The task: Reproduce the entries from the line with "Uncheck the 缝合 (13) feature checkbox" through the end of the entries, swapping "slider handle" for "slider thumb" and leaving everything else unchanged.

(Dataset items)
==========

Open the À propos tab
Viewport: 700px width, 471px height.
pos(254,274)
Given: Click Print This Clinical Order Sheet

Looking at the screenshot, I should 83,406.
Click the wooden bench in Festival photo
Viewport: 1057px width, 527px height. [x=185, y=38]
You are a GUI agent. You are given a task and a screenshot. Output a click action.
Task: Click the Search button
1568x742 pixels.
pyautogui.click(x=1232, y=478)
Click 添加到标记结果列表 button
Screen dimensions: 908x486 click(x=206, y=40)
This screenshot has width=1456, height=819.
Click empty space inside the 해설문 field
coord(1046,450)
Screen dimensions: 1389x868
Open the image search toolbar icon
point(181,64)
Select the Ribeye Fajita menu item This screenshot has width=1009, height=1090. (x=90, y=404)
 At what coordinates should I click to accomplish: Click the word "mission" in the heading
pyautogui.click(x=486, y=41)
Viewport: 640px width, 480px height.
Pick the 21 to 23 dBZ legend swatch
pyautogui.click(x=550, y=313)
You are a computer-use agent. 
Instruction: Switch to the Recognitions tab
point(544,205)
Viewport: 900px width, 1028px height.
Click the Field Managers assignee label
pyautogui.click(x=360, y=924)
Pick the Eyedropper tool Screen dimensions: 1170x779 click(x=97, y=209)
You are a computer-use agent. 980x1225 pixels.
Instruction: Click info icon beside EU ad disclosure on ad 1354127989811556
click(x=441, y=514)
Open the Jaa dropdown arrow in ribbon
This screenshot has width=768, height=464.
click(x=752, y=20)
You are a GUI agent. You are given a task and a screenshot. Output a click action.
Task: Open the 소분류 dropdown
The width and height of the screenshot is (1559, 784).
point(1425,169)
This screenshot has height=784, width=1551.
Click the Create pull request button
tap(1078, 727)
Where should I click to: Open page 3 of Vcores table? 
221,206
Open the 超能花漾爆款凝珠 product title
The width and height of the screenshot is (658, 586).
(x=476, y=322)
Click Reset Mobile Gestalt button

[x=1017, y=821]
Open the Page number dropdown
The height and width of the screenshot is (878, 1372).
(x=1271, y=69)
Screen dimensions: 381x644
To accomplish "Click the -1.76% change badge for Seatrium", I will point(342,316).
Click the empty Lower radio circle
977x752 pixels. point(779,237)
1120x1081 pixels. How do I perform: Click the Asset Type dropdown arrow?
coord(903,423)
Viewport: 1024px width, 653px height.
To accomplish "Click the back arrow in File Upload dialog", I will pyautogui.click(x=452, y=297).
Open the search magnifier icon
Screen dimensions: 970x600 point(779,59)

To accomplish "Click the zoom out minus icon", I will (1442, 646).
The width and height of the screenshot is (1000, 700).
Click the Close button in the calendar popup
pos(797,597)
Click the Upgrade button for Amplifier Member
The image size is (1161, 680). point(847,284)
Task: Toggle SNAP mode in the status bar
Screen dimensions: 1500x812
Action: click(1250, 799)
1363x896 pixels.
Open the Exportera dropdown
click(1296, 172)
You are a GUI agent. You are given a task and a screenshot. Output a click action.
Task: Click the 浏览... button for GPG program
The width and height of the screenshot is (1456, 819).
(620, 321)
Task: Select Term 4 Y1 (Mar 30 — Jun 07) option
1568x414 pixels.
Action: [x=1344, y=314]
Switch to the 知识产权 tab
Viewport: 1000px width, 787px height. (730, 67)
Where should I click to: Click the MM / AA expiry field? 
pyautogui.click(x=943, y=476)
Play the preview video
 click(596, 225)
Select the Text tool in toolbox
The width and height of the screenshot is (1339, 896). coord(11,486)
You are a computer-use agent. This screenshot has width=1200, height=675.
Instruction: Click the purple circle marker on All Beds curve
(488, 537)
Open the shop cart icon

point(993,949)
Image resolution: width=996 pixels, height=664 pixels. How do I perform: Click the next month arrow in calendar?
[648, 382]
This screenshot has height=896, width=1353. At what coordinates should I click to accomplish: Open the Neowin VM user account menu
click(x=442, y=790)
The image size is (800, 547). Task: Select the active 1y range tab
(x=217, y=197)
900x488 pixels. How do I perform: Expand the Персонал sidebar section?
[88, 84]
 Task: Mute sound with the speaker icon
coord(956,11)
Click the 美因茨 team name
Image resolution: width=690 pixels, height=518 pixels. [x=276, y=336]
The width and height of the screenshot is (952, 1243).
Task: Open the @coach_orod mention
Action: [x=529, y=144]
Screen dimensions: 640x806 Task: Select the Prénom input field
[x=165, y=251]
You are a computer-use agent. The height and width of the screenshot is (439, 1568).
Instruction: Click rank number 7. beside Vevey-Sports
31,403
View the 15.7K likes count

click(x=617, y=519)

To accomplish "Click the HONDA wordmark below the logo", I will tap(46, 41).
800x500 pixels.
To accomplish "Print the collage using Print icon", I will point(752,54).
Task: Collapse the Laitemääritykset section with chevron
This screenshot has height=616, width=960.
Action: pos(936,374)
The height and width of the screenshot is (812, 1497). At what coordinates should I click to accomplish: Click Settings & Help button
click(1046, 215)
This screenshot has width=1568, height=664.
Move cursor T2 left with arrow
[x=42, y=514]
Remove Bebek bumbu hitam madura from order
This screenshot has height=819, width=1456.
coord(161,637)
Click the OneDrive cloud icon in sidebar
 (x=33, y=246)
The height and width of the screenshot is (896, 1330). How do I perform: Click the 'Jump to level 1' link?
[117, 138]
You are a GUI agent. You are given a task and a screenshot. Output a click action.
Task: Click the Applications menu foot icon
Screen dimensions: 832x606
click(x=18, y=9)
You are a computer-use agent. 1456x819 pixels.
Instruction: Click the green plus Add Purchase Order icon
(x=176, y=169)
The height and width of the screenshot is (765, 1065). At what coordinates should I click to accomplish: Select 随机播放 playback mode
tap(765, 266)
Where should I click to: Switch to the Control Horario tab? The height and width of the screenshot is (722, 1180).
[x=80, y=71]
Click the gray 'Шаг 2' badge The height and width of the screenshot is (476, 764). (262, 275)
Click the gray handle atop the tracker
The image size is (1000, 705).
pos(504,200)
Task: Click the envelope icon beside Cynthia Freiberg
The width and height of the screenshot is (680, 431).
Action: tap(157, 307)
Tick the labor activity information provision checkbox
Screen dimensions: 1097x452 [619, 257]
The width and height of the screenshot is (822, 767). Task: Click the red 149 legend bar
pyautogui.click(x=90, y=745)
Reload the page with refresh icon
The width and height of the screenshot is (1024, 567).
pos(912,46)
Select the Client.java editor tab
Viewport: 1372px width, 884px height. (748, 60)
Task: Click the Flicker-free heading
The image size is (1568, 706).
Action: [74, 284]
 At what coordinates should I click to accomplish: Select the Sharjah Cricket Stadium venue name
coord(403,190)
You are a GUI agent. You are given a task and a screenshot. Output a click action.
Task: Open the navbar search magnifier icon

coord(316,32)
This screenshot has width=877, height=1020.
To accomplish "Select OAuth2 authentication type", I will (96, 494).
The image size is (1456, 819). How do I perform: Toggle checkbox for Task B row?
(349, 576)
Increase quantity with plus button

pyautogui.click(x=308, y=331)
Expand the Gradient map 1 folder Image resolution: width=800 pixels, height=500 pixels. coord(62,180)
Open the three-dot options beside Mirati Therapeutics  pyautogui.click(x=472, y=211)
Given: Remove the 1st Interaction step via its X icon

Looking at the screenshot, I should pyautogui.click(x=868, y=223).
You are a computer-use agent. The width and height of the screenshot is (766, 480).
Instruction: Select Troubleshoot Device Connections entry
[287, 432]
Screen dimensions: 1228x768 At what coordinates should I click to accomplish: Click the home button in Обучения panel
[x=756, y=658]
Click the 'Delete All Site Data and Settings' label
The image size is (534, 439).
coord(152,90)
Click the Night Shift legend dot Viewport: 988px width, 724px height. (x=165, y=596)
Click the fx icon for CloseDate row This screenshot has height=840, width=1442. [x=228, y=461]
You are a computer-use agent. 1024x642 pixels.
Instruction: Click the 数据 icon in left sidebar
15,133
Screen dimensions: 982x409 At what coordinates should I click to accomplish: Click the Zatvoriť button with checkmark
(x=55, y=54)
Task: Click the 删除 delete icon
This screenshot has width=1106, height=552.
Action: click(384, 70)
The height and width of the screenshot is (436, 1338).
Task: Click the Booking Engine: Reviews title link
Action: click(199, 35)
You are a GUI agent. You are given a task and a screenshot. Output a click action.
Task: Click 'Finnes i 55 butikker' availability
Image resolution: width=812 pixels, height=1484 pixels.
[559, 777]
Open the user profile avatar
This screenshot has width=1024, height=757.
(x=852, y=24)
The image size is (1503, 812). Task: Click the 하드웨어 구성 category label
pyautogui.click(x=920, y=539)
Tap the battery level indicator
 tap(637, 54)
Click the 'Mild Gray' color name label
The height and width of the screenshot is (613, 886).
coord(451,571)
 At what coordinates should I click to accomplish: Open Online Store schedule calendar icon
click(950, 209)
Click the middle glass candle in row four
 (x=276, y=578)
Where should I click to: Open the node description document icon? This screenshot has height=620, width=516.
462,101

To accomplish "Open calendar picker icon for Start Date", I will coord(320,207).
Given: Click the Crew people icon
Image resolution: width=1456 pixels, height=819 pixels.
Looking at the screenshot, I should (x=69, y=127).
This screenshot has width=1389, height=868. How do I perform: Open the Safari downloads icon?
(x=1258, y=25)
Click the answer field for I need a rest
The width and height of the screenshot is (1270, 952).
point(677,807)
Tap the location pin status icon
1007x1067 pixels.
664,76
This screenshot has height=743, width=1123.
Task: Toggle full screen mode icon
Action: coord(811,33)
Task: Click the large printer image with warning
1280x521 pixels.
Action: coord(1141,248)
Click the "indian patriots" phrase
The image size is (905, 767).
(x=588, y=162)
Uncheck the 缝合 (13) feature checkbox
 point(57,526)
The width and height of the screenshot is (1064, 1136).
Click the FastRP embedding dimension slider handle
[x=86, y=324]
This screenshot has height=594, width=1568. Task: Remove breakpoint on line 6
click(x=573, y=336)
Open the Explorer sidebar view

==========

Result:
Uncheck the 缝合 (13) feature checkbox
 point(57,526)
The width and height of the screenshot is (1064, 1136).
Click the FastRP embedding dimension slider thumb
[x=86, y=324]
This screenshot has height=594, width=1568. Task: Remove breakpoint on line 6
click(x=573, y=336)
Open the Explorer sidebar view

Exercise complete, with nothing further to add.